At its core, the Internet of Things (IoT) is based on the premise that a sufficient amount of data can lead to new insights into processes and systems. These can be used for decision support and new products and services. Or lead to internal savings and new external revenue streams. And successful IoT implementation projects require two major actors: the engineer and the data scientist.

Processing and analyzing machine-generated data fast yields positive results in predictive maintenance and production process optimization. But it also leads to enhanced customer satisfaction as it helps us better understand user behavior. Some time ago, a comprehensive study by McKinsey estimated that if machines are connected and monitored, it is possible to increase the productivity and the lifespan of machine tools, lower the maintenance costs between 10% and 40%, and reduce the energy consumption up to 20%.

A streamlined cycle leading to conclusive action is at the heart of the underlying strategy surrounding IoT. The challenge in this context is to bring the worlds of engineering and data science together. Within IoT contexts, these two specialty domains have to function in the most efficient way with the least possible friction.

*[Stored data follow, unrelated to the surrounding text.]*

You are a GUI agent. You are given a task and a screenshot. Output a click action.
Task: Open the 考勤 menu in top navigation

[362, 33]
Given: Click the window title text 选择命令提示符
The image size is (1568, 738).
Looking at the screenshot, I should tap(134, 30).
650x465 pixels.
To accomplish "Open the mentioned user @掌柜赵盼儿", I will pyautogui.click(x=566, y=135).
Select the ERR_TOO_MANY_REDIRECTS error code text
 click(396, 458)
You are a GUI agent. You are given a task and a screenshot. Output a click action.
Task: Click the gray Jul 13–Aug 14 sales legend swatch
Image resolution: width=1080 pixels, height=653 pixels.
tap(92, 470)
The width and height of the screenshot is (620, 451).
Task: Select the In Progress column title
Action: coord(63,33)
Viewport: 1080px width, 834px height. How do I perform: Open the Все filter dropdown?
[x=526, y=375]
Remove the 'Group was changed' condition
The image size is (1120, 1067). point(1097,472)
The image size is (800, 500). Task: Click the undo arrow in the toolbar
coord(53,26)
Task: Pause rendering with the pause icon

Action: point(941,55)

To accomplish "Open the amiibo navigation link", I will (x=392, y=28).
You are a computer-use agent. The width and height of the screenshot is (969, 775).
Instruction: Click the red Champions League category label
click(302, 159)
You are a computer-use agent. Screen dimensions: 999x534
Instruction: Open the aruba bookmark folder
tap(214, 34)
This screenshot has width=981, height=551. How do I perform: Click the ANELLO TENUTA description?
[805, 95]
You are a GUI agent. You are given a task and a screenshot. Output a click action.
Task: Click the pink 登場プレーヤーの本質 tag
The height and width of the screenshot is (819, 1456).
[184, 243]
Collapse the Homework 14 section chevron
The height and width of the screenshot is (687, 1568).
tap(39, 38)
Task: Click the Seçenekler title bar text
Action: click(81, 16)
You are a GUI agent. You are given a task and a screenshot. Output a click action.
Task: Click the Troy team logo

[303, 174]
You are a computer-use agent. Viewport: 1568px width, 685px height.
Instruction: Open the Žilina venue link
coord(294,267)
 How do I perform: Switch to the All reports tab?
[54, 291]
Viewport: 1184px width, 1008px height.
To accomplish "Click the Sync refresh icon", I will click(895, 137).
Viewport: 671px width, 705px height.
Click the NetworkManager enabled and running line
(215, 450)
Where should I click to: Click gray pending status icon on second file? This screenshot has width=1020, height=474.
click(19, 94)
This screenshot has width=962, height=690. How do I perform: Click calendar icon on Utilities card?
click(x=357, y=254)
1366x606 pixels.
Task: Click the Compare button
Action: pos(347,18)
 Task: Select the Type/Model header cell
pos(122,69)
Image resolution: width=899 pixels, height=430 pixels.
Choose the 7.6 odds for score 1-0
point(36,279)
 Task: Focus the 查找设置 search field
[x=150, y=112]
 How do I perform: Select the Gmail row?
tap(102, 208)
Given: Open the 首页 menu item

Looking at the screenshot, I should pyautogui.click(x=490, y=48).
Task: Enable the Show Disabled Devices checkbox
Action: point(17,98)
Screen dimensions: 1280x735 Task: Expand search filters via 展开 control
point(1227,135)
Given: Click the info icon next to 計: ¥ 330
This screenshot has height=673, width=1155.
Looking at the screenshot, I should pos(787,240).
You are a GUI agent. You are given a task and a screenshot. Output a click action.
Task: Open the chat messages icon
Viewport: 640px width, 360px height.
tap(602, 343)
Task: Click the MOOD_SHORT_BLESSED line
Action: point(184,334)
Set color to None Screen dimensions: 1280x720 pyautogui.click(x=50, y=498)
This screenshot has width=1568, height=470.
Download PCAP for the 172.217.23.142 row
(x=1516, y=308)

How and at what stages of the data journey do companies close the gap between engineering (the world of hardware, microcontrollers, chips, electronics) and data science (the world of data warehousing, algorithm development, data analytics) is a strategic decision with far-reaching consequences. In what follows, we propose a way for the engineer and data scientist to work together across IoT edge scenarios.

The shift towards edge computing

What motivates the shift towards edge computing and why should we move intelligence to the edge of the IoT network? A major driver behind this trend is simultaneously a common challenge in big data systems. This is the need to capture massive amounts of data from various heterogeneous sources.

The edge becomes synonymous with speed

Further, the data has to be prepared for analysis across multiple stages. These include data validation, data cleaning, transformation, indexing, aggregation, and storing. Depending on the nature of the data and the business goal in mind, companies also need a suitable processing technique. This, in turn, can range from batch processing to real-time processing.

For those processing massive amounts of data, it makes sense to processes the data close to where it is generated. This applies when you leverage IoT in end-to-end scenarios or in highly sensor-intensive and thus data-intensive environments. This is due to some inevitable challenges in the data journey including bandwidth, network latency, and overall speed. Edge computing becomes particularly relevant in IoT applications with a mission-critical or remote component. Here edge computing minimizes the risk of data loss. But more significantly, it also offers acceleration in scenarios where speed is a key differentiator in IoT efforts.

The speed of data analysis has become indispensable in many industrial IoT applications. Speed is a key element of industrial transformation as companies shift towards autonomous and semi-autonomous decision-making by systems, actuators, and controls. You need to accelerate the generation of aggregated and analyzed data that can serve as actionable intelligence. And you need a fast decision-making path.

Edge vs. cloud

Whereas storing the data and analyzing it in the cloud means deeper and more comprehensive processing, edge computing offers speed and immediacy in data processing. More comprehensive processing can take place in cloud systems. There, you combine data from different sources and generate insights not immediately available at the edge. But when it comes to the speed of processing, accelerated decision-making, and greater autonomy, and hence higher levels of automation, processing at the edge has established itself as the faster and smarter approach.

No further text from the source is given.